Data in this exercise:

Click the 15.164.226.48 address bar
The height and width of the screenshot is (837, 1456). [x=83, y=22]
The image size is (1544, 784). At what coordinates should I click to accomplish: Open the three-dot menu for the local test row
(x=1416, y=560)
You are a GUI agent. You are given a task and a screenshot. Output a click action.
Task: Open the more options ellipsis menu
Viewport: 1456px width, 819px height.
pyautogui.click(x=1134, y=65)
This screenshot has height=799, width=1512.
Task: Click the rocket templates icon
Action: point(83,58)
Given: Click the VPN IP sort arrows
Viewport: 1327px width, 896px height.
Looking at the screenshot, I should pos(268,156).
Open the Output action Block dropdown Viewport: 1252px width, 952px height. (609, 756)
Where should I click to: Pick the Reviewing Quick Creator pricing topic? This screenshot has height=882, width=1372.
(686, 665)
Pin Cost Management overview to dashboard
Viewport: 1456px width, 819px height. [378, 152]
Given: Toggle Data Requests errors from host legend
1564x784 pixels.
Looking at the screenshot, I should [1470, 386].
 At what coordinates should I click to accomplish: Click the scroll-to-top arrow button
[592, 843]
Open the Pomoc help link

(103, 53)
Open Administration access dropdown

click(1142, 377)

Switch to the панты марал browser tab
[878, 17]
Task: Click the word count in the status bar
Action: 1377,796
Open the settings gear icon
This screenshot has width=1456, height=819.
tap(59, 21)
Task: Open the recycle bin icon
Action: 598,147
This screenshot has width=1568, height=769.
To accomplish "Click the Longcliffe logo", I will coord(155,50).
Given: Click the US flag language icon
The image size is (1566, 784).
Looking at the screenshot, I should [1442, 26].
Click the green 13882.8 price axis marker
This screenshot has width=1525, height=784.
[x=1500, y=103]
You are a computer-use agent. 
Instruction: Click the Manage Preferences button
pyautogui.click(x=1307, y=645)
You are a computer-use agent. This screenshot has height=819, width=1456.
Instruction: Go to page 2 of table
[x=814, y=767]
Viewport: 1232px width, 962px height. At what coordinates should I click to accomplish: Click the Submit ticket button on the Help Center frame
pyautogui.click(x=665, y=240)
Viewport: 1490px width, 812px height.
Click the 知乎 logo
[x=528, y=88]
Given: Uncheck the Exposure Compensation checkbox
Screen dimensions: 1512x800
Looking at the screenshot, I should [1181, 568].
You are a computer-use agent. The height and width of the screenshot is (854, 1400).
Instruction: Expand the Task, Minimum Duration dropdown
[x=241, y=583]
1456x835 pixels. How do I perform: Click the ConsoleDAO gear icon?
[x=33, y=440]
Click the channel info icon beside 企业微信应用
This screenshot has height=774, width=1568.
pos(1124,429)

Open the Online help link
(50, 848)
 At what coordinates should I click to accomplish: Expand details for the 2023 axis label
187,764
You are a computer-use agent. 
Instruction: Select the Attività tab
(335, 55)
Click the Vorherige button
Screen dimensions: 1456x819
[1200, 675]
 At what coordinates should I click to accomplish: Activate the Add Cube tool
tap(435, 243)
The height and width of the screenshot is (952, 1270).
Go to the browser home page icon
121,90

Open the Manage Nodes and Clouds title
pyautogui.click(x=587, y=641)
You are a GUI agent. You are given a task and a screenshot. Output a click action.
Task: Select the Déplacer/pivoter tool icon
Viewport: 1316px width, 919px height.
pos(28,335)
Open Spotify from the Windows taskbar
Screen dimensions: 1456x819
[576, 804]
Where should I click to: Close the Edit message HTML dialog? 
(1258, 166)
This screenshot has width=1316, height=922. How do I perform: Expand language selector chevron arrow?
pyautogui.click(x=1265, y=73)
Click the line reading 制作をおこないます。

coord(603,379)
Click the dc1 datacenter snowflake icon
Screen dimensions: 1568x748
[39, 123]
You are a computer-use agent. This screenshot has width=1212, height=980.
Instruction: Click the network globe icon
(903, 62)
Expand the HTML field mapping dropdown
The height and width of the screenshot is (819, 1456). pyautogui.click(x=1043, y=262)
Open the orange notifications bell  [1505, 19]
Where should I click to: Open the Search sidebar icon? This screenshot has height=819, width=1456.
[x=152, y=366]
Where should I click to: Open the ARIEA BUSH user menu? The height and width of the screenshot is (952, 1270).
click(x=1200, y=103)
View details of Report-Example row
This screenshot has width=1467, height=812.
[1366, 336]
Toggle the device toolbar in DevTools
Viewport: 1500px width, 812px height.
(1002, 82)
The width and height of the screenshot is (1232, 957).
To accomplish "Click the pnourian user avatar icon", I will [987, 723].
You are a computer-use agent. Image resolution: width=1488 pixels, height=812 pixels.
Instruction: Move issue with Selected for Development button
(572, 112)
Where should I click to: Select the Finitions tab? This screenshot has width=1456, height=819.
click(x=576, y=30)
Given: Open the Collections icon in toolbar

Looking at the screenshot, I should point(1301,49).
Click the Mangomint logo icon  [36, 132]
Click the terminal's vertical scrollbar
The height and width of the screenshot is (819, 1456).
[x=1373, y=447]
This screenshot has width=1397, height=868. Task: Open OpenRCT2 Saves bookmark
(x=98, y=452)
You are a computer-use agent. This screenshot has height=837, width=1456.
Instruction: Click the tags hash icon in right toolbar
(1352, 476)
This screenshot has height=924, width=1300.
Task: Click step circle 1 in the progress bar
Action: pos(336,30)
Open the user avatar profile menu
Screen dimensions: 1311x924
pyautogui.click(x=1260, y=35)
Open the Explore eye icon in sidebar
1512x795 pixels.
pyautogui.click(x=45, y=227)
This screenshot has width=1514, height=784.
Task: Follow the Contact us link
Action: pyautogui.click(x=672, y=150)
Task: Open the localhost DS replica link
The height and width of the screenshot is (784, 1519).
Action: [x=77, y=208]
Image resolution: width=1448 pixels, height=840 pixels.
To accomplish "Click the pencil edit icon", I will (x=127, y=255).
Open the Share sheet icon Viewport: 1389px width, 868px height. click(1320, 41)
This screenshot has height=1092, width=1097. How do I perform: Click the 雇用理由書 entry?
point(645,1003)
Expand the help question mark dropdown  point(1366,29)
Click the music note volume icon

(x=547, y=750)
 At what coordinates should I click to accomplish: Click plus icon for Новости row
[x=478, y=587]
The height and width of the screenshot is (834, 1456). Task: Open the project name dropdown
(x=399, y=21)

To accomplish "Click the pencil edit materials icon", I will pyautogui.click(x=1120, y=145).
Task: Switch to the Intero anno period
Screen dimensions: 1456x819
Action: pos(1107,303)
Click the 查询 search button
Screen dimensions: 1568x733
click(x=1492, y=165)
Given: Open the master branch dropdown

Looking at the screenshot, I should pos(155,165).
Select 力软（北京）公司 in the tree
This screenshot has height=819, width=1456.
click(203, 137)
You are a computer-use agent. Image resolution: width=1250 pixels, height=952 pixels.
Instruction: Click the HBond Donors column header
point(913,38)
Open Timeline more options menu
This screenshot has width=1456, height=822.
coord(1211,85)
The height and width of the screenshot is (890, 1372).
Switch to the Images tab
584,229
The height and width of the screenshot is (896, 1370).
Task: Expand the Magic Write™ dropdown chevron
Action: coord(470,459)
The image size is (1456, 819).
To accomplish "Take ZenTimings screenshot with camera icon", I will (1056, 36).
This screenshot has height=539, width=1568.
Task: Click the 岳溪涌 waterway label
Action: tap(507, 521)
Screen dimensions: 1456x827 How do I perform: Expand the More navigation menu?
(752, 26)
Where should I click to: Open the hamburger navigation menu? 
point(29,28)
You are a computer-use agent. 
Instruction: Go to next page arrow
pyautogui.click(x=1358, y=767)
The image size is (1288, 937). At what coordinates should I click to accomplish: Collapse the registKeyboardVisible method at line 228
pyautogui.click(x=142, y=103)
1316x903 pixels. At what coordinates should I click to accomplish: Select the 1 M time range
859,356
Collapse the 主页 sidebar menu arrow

The task: If a line in the data holds the string "options", copy that line.

Solved problem:
Task: Open the more options ellipsis menu
Open Timeline more options menu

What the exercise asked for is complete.